Johnson examines what he calls the moral and judgmental credentials of this group of people that felt that they were qualified to tell others how to live their lives. What were their own lives and relationships like? What traits or characteristics did they have in common?

Johnson found several interesting things. All of the intellectuals claimed to be searching for the truth, but all, except for Edmund Wilson, had little regard for facts or the truth. Some, like Betrand Russell, expressed their opinions on just about every subject, without doing research. Others, like Karl Marx, claimed strong support with the workers yet had no contact with them or knew much about their lives. They emphasized concepts and ideas instead of people.

The group of intellectuals had other traits in common. Although they came from varied backgrounds, most of them had financial difficulties and were often in debt.

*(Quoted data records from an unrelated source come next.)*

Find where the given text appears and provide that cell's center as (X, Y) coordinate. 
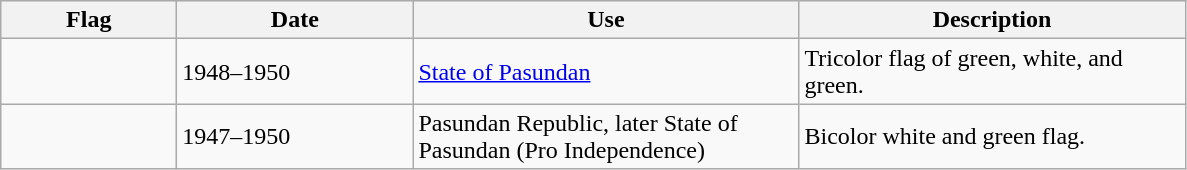
State of Pasundan (606, 72)
Date (295, 20)
Use (606, 20)
Pasundan Republic, later State of Pasundan (Pro Independence) (606, 136)
Flag (89, 20)
Description (992, 20)
Tricolor flag of green, white, and green. (992, 72)
1948–1950 (295, 72)
Bicolor white and green flag. (992, 136)
1947–1950 (295, 136)
Provide the (x, y) coordinate of the cell's center where the given text is located.  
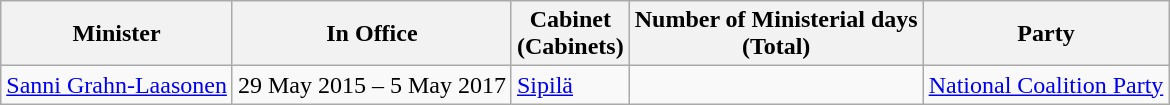
National Coalition Party (1046, 85)
Sanni Grahn-Laasonen (117, 85)
In Office (372, 34)
Sipilä (570, 85)
Cabinet(Cabinets) (570, 34)
Party (1046, 34)
Number of Ministerial days (Total) (776, 34)
Minister (117, 34)
29 May 2015 – 5 May 2017 (372, 85)
Return the (x, y) coordinate for the center point of the cell that contains the specified text.  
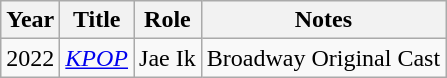
Jae Ik (168, 58)
Role (168, 20)
Notes (323, 20)
Broadway Original Cast (323, 58)
Year (30, 20)
2022 (30, 58)
KPOP (97, 58)
Title (97, 20)
For the text-containing cell, return its midpoint in [X, Y] coordinate format. 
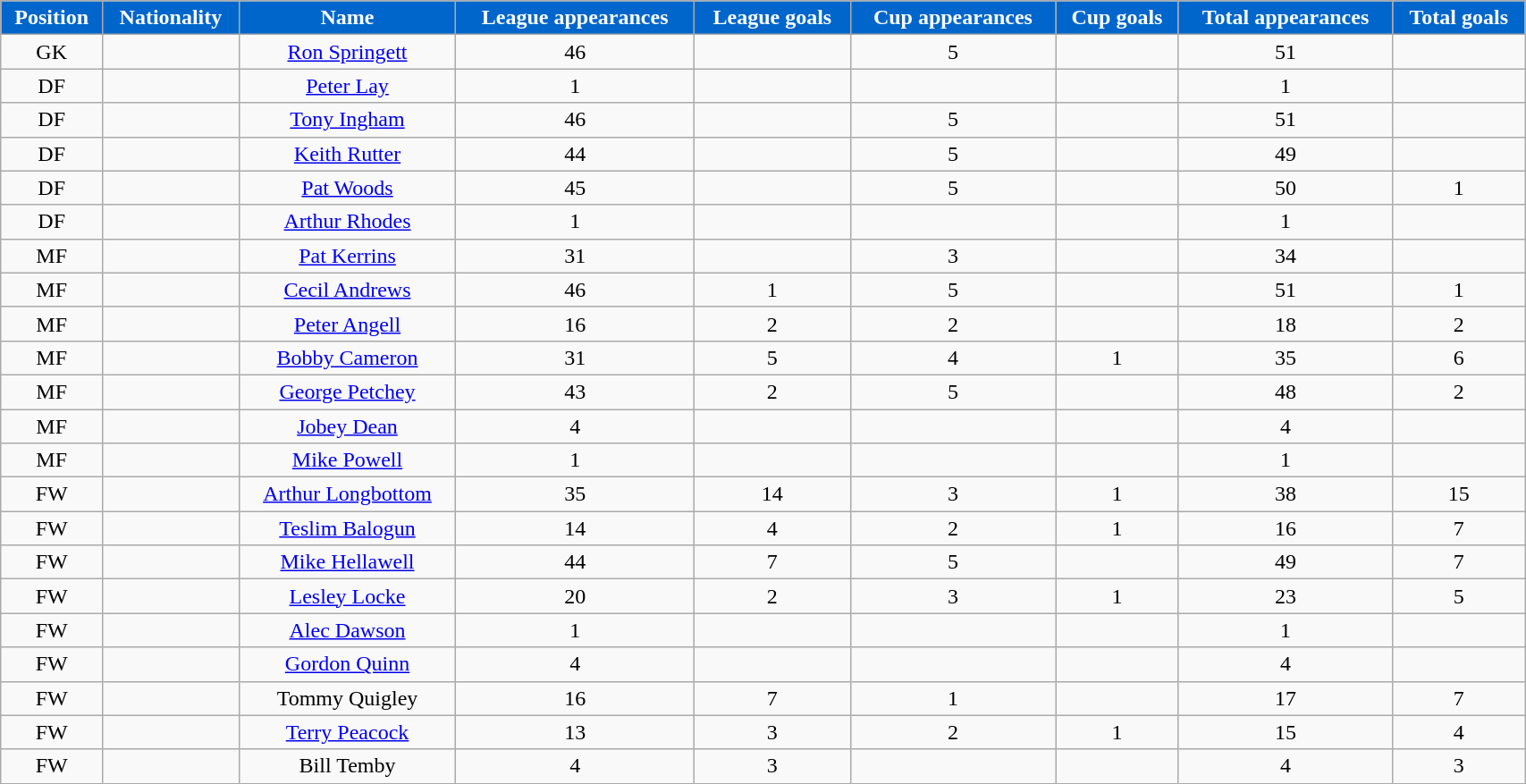
Gordon Quinn [347, 664]
Arthur Rhodes [347, 222]
Total goals [1459, 18]
Name [347, 18]
Nationality [172, 18]
League goals [772, 18]
50 [1286, 188]
Bill Temby [347, 766]
Pat Kerrins [347, 256]
Peter Angell [347, 324]
17 [1286, 698]
20 [576, 596]
Teslim Balogun [347, 528]
George Petchey [347, 392]
Cup goals [1117, 18]
6 [1459, 358]
Total appearances [1286, 18]
45 [576, 188]
Jobey Dean [347, 426]
Tommy Quigley [347, 698]
Bobby Cameron [347, 358]
Arthur Longbottom [347, 494]
Keith Rutter [347, 154]
34 [1286, 256]
38 [1286, 494]
GK [52, 52]
League appearances [576, 18]
48 [1286, 392]
43 [576, 392]
Position [52, 18]
Tony Ingham [347, 120]
Terry Peacock [347, 732]
23 [1286, 596]
Mike Hellawell [347, 562]
18 [1286, 324]
Mike Powell [347, 460]
Cup appearances [953, 18]
Lesley Locke [347, 596]
Alec Dawson [347, 630]
Cecil Andrews [347, 290]
Peter Lay [347, 86]
Ron Springett [347, 52]
Pat Woods [347, 188]
13 [576, 732]
Detect which cell encompasses the target text, then output its (X, Y) center coordinate. 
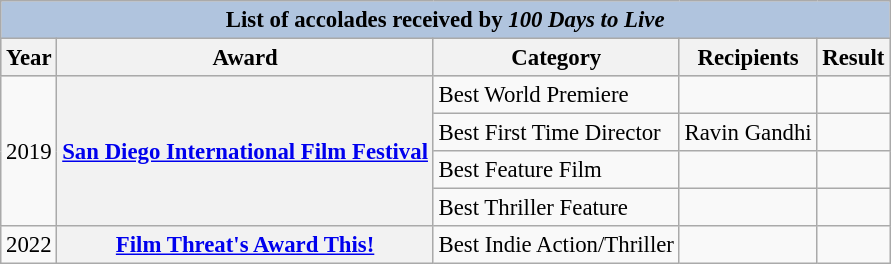
2022 (29, 245)
2019 (29, 151)
Year (29, 58)
Best Thriller Feature (556, 208)
Ravin Gandhi (748, 133)
Film Threat's Award This! (245, 245)
Recipients (748, 58)
Best Indie Action/Thriller (556, 245)
Best World Premiere (556, 95)
San Diego International Film Festival (245, 151)
List of accolades received by 100 Days to Live (446, 20)
Best Feature Film (556, 170)
Best First Time Director (556, 133)
Category (556, 58)
Award (245, 58)
Result (854, 58)
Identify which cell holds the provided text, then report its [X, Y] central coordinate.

Engels supported Marx and his family for the latter part of his life. Many turned against their parents and some, like Shelley, had no contact with their children. Rousseau gave all of his babies to an orphanage as soon as they were born. Most of the group has loose morals and numerous marriages and affairs. All of them were egotists and sought publicity.

Most people will find Intellectuals and Johnson's conclusions to be interesting reading. The book is not difficult reading and the reader will have a different perspective on intellectuals after reading it.